For the first time in nearly a decade, we have a chief executive who isn’t a raving coward.
And not a second too soon. President Obama made it clear on Tuesday that America is no longer in the business of selling-out the legacy of our Founders and the mandates of the Constitution for the sake of a little bit of extra security. From the president’s inaugural address:
As for our common defense, we reject as false the choice between our safety and our ideals. Our Founding Fathers, faced with perils we can scarcely imagine, drafted a charter to assure the rule of law and the rights of man, a charter expanded by the blood of generations. Those ideals still light the world, and we will not give them up for expedience’s sake. [...] Our security emanates from the justness of our cause, the force of our example, the tempering qualities of humility and restraint.
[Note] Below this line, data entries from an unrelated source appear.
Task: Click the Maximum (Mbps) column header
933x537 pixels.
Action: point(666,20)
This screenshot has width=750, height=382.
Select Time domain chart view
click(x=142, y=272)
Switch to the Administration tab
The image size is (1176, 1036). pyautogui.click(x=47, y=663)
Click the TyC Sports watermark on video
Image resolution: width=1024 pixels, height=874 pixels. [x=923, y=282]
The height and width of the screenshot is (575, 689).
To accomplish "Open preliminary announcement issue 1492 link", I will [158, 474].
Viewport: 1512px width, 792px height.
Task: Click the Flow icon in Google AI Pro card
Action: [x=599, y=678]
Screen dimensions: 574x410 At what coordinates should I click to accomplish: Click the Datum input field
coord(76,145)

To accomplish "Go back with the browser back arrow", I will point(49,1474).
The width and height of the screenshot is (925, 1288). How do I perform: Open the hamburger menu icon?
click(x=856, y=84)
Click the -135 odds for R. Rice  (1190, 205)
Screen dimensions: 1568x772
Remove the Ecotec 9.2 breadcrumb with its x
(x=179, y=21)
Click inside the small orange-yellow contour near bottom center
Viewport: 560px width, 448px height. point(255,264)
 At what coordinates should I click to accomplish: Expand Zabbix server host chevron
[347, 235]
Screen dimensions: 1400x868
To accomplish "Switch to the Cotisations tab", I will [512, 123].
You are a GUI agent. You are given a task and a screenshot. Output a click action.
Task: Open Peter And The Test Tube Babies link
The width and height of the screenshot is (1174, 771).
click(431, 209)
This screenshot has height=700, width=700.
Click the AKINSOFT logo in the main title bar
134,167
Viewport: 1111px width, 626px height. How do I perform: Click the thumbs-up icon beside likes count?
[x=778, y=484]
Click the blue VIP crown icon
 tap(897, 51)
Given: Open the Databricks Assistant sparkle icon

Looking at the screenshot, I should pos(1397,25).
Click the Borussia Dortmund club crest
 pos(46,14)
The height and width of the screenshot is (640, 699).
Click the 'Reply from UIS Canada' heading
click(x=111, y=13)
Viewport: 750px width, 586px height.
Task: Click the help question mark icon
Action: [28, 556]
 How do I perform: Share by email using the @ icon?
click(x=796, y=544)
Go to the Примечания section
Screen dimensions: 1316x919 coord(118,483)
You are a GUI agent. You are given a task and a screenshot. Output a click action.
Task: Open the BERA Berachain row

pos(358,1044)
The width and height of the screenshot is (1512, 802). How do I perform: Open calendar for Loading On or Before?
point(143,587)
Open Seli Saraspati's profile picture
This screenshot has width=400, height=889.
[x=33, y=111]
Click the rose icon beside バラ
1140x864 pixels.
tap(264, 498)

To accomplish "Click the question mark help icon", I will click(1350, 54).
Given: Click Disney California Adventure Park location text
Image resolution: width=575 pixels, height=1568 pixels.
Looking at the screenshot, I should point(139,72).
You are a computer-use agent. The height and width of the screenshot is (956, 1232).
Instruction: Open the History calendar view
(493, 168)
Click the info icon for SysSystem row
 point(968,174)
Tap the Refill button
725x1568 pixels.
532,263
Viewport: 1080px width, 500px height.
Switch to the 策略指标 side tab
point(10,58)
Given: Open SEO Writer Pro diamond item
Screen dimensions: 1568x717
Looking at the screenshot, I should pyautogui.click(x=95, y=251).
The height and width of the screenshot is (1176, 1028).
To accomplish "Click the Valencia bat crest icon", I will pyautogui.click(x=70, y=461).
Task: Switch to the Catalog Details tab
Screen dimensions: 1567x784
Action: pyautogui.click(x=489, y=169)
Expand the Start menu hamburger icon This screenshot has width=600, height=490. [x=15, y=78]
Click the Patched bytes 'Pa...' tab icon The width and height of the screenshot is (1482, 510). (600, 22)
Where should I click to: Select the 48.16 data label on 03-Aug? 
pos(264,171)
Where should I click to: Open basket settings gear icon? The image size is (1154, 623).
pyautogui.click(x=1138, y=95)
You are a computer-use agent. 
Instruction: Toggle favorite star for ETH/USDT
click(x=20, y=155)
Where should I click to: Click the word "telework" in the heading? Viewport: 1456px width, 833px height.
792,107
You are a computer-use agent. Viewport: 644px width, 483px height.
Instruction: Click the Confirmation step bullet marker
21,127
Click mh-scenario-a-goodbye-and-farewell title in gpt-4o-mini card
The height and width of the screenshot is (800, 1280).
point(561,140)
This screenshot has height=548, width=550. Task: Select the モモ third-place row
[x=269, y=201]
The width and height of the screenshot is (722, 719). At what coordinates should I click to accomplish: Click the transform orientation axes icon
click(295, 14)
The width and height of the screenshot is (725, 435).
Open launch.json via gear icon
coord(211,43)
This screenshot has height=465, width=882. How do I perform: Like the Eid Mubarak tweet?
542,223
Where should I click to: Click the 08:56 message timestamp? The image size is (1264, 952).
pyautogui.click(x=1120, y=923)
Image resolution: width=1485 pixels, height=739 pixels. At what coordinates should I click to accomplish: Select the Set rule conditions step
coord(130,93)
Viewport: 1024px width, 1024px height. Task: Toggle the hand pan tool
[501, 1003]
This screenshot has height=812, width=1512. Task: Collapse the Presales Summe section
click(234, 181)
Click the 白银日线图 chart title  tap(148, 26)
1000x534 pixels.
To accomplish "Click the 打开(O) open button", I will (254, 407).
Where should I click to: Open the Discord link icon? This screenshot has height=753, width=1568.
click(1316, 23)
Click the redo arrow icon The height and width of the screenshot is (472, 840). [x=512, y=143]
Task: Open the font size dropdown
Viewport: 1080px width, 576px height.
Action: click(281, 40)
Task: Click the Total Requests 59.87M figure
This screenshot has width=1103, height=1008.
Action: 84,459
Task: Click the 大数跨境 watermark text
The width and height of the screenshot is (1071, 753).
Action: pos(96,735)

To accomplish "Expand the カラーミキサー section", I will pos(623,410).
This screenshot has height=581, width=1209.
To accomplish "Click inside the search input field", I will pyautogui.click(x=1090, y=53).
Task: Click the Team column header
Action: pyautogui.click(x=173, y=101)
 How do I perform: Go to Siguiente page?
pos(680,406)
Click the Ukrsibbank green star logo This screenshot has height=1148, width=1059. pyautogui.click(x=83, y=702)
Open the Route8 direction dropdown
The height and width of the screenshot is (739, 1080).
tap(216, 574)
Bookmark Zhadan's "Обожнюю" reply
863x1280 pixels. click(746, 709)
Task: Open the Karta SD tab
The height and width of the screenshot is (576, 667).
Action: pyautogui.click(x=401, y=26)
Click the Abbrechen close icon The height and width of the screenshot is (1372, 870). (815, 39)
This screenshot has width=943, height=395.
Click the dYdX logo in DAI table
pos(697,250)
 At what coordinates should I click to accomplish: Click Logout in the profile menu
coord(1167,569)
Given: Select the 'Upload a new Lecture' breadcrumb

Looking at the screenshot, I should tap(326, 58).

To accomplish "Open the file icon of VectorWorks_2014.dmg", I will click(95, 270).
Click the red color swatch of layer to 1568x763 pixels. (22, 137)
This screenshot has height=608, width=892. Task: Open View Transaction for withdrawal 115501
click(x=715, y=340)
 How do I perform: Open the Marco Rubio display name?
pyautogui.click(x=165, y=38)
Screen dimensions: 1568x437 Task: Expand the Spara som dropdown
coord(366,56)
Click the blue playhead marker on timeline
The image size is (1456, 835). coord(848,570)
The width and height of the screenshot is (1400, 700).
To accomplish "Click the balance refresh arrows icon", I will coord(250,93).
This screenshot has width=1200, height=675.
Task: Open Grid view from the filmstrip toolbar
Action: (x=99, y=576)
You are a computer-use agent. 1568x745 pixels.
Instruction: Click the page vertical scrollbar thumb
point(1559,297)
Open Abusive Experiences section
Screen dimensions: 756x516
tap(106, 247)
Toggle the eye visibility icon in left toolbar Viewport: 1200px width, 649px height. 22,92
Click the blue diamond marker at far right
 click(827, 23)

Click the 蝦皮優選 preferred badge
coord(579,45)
In short: the national security of the United States is no longer going to be conducted by raving cowards. Not anymore. Contrast those historic words against the viral cowardice — the frightened pee-pants dance of the men who somehow infiltrated our highest levels of political power:
“You have no civil liberties if you are dead.” –Senator Pat Roberts, R-KS
“None of your civil liberties matter much after you’re dead.” –Senator “Big John” Cornyn, R-TX
“Our civil liberties are worthless if we are dead! If you are dead and pushing up daisies, if you’re sucking dirt inside a casket, do you know what your civil liberties are worth? Zilch, zero, nada.” –Rush Limbaugh
Never mind that you can’t “suck dirt” if you’re dead, either. But we’ll let that one slide because it was a figure of speech, and because Limbaugh was probably stoned at the time and hallucinating a trio of dirt-sucking zombies named “Zilch”, “Zero” and “Nada” wandering through his studio in search of brains. Regardless of how the remarks came about, they fully exemplify the national security policy of the old crowd: the guiding theory that a frightened population will and should acquiesce to the slow dissolution of civil liberties in the face of ambiguous threats from faceless (and mostly brown-skinned) villains.
As we’ve all observed, the easiest solutions — the most “expedient” solutions, as the president underscored in his inaugural address on Tuesday, are the most despotic ones. One of the most disturbing trends of the Bush years was the pervasive willingness at all levels of American life to abandon not just our liberty, but also our national reputation, in exchange for the illusion of safety.